## SUPPLIED RECORDS
....
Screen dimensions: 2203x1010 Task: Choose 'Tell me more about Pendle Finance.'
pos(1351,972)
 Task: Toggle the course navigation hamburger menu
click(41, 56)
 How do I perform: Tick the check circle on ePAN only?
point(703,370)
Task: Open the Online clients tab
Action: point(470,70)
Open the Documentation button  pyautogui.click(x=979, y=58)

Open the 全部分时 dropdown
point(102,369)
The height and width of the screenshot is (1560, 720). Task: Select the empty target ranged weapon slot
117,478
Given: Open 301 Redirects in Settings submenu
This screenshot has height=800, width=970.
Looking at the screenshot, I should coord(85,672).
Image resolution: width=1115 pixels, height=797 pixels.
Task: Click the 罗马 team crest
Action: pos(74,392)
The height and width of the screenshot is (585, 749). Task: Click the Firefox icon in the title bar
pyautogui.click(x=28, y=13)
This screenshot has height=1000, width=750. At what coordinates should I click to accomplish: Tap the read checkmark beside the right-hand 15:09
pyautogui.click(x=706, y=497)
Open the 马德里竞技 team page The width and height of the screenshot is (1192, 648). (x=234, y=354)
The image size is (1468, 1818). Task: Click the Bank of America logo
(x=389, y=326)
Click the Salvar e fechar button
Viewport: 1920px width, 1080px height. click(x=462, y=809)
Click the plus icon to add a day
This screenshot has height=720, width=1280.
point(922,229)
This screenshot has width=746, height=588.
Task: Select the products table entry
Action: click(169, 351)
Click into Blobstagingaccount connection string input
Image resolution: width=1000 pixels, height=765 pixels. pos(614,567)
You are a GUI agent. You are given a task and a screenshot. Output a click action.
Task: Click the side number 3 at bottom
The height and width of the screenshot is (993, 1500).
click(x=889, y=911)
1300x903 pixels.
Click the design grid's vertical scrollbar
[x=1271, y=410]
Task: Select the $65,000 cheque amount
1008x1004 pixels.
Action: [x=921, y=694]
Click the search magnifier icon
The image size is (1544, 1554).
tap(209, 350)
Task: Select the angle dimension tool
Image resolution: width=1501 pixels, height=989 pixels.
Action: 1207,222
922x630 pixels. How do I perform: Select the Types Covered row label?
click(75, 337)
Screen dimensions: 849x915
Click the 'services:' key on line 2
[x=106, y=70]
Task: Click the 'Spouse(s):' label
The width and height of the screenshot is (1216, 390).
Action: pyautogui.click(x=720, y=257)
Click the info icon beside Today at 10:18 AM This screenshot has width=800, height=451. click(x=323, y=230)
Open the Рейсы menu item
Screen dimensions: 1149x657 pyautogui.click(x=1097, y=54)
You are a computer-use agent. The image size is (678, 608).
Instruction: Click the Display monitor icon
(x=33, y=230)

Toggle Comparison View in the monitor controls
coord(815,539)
....
## PROBLEM DETAILS
Copy out the entries in full, exactly as they appear.

## TASK RESPONSE
Screen dimensions: 2203x1010 Task: Choose 'Tell me more about Pendle Finance.'
pos(1351,972)
 Task: Toggle the course navigation hamburger menu
click(41, 56)
 How do I perform: Tick the check circle on ePAN only?
point(703,370)
Task: Open the Online clients tab
Action: point(470,70)
Open the Documentation button  pyautogui.click(x=979, y=58)

Open the 全部分时 dropdown
point(102,369)
The height and width of the screenshot is (1560, 720). Task: Select the empty target ranged weapon slot
117,478
Given: Open 301 Redirects in Settings submenu
This screenshot has height=800, width=970.
Looking at the screenshot, I should coord(85,672).
Image resolution: width=1115 pixels, height=797 pixels.
Task: Click the 罗马 team crest
Action: pos(74,392)
The height and width of the screenshot is (585, 749). Task: Click the Firefox icon in the title bar
pyautogui.click(x=28, y=13)
This screenshot has height=1000, width=750. At what coordinates should I click to accomplish: Tap the read checkmark beside the right-hand 15:09
pyautogui.click(x=706, y=497)
Open the 马德里竞技 team page The width and height of the screenshot is (1192, 648). (x=234, y=354)
The image size is (1468, 1818). Task: Click the Bank of America logo
(x=389, y=326)
Click the Salvar e fechar button
Viewport: 1920px width, 1080px height. click(x=462, y=809)
Click the plus icon to add a day
This screenshot has height=720, width=1280.
point(922,229)
This screenshot has width=746, height=588.
Task: Select the products table entry
Action: click(169, 351)
Click into Blobstagingaccount connection string input
Image resolution: width=1000 pixels, height=765 pixels. pos(614,567)
You are a GUI agent. You are given a task and a screenshot. Output a click action.
Task: Click the side number 3 at bottom
The height and width of the screenshot is (993, 1500).
click(x=889, y=911)
1300x903 pixels.
Click the design grid's vertical scrollbar
[x=1271, y=410]
Task: Select the $65,000 cheque amount
1008x1004 pixels.
Action: [x=921, y=694]
Click the search magnifier icon
The image size is (1544, 1554).
tap(209, 350)
Task: Select the angle dimension tool
Image resolution: width=1501 pixels, height=989 pixels.
Action: 1207,222
922x630 pixels. How do I perform: Select the Types Covered row label?
click(75, 337)
Screen dimensions: 849x915
Click the 'services:' key on line 2
[x=106, y=70]
Task: Click the 'Spouse(s):' label
The width and height of the screenshot is (1216, 390).
Action: pyautogui.click(x=720, y=257)
Click the info icon beside Today at 10:18 AM This screenshot has width=800, height=451. click(x=323, y=230)
Open the Рейсы menu item
Screen dimensions: 1149x657 pyautogui.click(x=1097, y=54)
You are a computer-use agent. The image size is (678, 608).
Instruction: Click the Display monitor icon
(x=33, y=230)

Toggle Comparison View in the monitor controls
coord(815,539)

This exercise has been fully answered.